## TO BE DONE
Resume the forum thread about Warhammer Fantasy Chaos and Daemon armies, starting right after its final line.

BEGIN EXCERPTED PASSAGE

Thats Kinda What I am looking at. 

Opinions and ideas would be most appreciated!

Cheers,

Chaosftw


----------



## Vaz (Mar 19, 2008)

Yes, you can mix Marks in an army, and also in a unit, to a certain extent - there's none of the Restrictions like there were in 6th.

When I'm talking about Minxing Marks Intra-unit, you must purchase up to and not exceeding one Mark - which ranges from Frenzying, Ward saves, Immunity to negative psychology, and Opponents Recieving negative Modifiers. However, there are several magic Banners which while obviously are for the Marked units, have no restrictions.

There are a couple of Favourites for me. For a Kill everything unit, Chaos Knights with Mark of Khorne, and Banner of Rage (-1 WS/BS to hit the knights and characters in the unit, and Eternal Frenzy), or to hold an enemies Heavy Hitters, Warriors/Chosen with Mark of Tzeentch and Blasted Standard (Ward Save and Insane Courage 1 in 3 times).


----------



## JokerGod (Jan 21, 2009)

I recently started Daemons for Fantasy and I enjoy them a lot. They have a good mix of CC and Rang with Bloodleeters + SkullTaker tearing everything up like it was nothing and Flamers to shoot down anything hiding in the back.

I think there a good starting force, and fun to play. And on a side note if it turns out you hate fantasy you can always run them in 40K to


----------



## Blind Cougar (Jan 30, 2009)

END EXCERPTED PASSAGE
BEGIN RECORDS SUPPLIED

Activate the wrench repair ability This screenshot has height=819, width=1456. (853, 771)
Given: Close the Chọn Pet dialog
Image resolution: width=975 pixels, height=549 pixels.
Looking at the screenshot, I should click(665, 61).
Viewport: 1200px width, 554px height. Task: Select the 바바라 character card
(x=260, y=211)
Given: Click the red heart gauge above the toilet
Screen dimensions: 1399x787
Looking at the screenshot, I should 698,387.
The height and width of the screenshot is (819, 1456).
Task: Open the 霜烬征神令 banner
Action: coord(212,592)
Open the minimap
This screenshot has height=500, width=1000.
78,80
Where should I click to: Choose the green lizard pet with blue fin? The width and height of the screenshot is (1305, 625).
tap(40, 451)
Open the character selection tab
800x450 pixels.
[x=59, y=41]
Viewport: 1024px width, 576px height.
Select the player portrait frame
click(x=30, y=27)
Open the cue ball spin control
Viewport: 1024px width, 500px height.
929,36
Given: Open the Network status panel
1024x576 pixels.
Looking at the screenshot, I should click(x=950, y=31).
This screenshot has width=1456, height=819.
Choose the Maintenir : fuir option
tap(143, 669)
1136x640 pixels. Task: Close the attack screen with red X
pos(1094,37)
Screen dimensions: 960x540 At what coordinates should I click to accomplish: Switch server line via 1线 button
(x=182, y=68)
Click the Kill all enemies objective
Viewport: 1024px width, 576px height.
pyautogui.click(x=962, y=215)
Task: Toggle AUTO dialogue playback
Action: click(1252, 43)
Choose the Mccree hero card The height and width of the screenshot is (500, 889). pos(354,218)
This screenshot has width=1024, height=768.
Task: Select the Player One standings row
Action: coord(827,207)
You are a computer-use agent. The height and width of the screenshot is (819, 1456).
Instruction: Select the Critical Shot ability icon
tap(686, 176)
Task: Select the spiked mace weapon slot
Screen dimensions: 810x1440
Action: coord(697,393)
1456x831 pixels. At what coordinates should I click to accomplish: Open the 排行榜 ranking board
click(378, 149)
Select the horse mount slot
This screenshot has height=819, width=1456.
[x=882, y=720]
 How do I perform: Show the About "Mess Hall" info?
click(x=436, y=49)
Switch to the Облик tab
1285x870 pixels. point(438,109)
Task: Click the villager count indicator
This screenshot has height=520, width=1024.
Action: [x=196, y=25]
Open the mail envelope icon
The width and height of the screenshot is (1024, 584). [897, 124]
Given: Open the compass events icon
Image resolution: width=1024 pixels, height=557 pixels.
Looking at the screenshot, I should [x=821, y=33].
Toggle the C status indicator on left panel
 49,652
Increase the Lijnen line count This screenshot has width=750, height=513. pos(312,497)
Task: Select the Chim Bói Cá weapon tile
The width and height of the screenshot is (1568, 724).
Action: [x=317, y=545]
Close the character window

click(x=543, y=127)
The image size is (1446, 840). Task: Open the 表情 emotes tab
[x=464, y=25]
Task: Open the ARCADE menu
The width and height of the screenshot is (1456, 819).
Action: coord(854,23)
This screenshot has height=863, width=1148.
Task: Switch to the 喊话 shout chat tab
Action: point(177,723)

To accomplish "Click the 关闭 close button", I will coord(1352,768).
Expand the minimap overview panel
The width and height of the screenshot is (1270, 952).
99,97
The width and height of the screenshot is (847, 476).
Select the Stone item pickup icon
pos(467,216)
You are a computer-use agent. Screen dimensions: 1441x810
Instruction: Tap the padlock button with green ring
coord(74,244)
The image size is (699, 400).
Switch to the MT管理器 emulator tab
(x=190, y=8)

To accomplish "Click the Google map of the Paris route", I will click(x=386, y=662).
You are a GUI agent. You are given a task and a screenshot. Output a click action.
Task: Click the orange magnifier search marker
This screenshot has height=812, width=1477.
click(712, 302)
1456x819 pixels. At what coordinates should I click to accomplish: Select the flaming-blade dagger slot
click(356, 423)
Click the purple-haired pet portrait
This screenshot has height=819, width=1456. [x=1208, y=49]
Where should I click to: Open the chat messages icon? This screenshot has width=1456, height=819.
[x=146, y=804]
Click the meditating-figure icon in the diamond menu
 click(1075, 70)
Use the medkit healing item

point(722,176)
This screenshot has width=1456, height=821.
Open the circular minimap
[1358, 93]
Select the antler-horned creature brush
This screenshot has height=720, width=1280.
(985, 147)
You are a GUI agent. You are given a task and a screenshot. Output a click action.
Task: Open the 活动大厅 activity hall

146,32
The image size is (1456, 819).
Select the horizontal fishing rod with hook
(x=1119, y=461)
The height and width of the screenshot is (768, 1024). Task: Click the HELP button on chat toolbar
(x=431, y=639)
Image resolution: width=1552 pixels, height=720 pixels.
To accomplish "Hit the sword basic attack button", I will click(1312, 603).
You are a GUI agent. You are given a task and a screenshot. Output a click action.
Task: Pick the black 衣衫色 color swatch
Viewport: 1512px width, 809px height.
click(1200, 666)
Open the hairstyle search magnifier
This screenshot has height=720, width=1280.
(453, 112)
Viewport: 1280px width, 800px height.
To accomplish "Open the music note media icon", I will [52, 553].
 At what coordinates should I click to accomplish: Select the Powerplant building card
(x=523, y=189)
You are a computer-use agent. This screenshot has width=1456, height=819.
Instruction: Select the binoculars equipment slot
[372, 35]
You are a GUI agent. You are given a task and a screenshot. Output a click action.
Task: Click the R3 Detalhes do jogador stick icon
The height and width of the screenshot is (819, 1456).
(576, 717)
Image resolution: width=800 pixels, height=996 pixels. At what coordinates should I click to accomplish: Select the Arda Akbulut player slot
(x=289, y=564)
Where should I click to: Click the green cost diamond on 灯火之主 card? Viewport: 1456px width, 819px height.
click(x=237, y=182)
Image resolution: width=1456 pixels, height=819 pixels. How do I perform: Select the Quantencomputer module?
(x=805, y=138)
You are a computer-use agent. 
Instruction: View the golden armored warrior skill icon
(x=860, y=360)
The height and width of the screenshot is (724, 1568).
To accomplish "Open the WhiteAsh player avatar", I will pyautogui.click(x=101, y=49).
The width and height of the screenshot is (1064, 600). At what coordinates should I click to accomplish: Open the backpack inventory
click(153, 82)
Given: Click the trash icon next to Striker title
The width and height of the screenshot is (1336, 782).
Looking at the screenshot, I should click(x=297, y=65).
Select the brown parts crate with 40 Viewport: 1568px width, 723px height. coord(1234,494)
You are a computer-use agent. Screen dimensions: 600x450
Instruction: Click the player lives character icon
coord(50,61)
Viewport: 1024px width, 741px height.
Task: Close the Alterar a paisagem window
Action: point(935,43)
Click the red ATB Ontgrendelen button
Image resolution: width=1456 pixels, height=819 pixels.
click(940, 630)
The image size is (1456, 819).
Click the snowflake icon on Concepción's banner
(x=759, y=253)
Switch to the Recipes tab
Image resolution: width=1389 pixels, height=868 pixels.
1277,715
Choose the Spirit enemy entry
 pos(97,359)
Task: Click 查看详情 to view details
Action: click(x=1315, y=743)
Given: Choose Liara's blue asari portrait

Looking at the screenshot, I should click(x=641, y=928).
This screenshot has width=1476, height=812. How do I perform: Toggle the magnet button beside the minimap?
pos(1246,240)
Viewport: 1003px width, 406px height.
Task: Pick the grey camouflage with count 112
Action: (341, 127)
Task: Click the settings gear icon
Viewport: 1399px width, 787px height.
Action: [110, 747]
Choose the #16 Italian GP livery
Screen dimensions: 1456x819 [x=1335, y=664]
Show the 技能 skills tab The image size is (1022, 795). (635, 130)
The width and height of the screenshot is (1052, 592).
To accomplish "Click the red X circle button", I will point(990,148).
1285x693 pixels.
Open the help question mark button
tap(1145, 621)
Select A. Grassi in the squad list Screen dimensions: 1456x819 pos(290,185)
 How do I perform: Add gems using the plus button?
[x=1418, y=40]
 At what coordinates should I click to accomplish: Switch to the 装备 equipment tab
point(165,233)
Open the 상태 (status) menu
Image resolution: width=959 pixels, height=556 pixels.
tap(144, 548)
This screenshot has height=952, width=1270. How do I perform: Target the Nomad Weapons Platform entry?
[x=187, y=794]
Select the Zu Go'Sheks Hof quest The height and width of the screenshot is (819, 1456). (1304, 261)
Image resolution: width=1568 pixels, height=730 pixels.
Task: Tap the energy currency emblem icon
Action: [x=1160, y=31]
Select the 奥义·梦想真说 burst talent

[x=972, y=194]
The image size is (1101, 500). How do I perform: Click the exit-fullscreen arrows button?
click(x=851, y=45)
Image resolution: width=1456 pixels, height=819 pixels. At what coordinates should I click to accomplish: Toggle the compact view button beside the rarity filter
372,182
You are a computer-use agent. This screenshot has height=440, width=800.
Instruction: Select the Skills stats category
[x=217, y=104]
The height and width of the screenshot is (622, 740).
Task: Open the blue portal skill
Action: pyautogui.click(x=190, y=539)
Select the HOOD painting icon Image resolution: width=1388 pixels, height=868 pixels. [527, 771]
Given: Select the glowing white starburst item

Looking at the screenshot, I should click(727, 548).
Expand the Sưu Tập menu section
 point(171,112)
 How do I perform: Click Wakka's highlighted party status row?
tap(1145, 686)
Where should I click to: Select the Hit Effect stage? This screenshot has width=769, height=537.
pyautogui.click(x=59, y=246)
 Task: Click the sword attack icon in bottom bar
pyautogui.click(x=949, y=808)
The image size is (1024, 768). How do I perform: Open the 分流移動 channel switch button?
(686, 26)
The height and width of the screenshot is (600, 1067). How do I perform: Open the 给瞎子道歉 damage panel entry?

END RECORDS SUPPLIED

## EXERCISE RESPONSE
If you're still considering the scaly backs, remember than the basic Saurus is tough as nails (T4), very combat effective (S4, 2 attacks), and Cold-Blooded (rolls 3d6, ignoring the highest, for all Leadership tests) with a Ld of 8 makes then hard to budge. Just don't expect them to be able to do anything in the range game.

But that's what the Skinks are for.


----------



## spike12225 (Aug 21, 2008)

lizards from reading the codex are the bulldozer army slow to get moving but once up to speed hits hard and doesn't stop skinks to skirmish the flanks and slann to boost the lines from behind with kick arse magic


----------



## Chaosftw (Oct 20, 2008)

I have decided to go with the Lizardmen! I Think they fit my play style. I have a pet peeve that consists of not liking to lose models. (I play DG in 40k) So being tough as nails works for me. If any of you play with the scaly folk or know of their tactics. I have put together a list! CC welcome! (Check the list section!) 

Cheers,

and thanks for all the feedback!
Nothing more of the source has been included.